Looking back, Costello says her relationship to art is about the influences which first shaped her. She was exposed to the worlds of opera and jazz, photography and social statements, by the nuns who taught in her high school.
“Sister Carmella introduced her students to ‘Living a Poetic Life.’ She saw beauty in everything,” Costello said. “We learned to view things compositionally. That influenced the way I saw things, long before studying art history at SCAD.”
When she first met the artists who would form the beginning of the gallery, Costello said she was drawn to their stories — Gullah artist Joseph Pinckney, and New York artist Daniel E. Smith, who will be showing in the gallery in November.
What began as personal collecting led to private shows, bridging relationships with artists and collectors, she said.
“Today I do the same, in the space of my gallery walls at J Costello Gallery,” Costello said. “What I’m looking for are three things: an interesting story, a compelling medium, and quality of craftsmanship.”
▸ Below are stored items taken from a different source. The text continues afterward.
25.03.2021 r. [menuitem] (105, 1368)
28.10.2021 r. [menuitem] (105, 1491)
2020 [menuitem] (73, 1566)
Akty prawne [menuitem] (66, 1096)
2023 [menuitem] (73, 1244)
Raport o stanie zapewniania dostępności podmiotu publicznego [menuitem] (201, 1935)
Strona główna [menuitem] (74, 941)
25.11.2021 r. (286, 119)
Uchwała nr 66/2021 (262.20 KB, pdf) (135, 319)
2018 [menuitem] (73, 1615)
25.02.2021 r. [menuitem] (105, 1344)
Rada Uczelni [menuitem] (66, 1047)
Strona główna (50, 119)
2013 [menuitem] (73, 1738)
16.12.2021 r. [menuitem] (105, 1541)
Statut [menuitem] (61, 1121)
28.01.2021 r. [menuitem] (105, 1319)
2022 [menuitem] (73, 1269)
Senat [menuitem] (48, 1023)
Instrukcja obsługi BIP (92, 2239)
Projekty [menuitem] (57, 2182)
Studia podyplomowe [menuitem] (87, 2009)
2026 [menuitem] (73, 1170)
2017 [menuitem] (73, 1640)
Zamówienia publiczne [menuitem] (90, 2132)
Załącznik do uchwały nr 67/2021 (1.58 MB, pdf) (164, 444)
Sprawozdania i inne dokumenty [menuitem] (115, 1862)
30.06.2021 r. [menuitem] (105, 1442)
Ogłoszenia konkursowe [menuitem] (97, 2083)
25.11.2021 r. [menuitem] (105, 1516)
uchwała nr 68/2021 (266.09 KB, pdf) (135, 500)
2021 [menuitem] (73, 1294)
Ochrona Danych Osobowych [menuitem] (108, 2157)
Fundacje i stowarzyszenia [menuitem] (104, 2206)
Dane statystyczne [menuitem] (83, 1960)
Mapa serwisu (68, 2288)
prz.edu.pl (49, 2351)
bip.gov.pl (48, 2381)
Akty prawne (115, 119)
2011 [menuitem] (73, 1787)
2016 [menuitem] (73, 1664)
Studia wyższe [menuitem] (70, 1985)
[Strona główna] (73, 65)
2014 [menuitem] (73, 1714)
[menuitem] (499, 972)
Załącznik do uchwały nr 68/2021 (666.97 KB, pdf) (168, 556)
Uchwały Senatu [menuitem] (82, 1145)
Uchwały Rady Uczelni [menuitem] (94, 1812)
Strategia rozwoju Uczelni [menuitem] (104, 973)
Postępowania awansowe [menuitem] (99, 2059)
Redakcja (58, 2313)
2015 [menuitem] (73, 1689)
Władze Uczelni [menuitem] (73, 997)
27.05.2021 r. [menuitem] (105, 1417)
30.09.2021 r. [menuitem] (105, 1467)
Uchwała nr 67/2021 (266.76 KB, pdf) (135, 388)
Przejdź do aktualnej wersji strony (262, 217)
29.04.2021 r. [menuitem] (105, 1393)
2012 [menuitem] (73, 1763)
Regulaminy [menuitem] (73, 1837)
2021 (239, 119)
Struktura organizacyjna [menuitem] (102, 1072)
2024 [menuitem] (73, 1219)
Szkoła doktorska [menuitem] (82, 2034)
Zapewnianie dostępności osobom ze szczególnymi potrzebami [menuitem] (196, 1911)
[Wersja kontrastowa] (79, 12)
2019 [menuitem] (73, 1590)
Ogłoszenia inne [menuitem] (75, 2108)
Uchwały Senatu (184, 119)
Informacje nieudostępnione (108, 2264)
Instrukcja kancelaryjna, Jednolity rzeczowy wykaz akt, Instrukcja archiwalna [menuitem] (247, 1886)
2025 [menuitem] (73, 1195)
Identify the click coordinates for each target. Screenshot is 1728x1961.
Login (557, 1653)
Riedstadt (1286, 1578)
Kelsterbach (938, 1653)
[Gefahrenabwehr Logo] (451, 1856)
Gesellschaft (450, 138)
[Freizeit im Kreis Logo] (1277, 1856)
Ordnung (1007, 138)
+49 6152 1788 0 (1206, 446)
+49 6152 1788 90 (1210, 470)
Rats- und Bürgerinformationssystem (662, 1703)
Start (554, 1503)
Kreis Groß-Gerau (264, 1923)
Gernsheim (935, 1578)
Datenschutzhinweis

Joseph Patrick Arnegger undoubtedly has all three. In the gallery now, Arnegger’s work is composed in layers of nostalgic image and color.
His large-scale “clouds on her shoulders, her love was fathoms below,” is an under-the-sea love story, creative on all levels. This, combined with his set of icons, patinas and deliberate mark making, creates images that are unconventionally beautiful yet deeply moving.
“Art is more in the narrative these days, and it always has been for me,” said Costello. “Joseph’s medium is a story in itself, and every piece is like poetry.”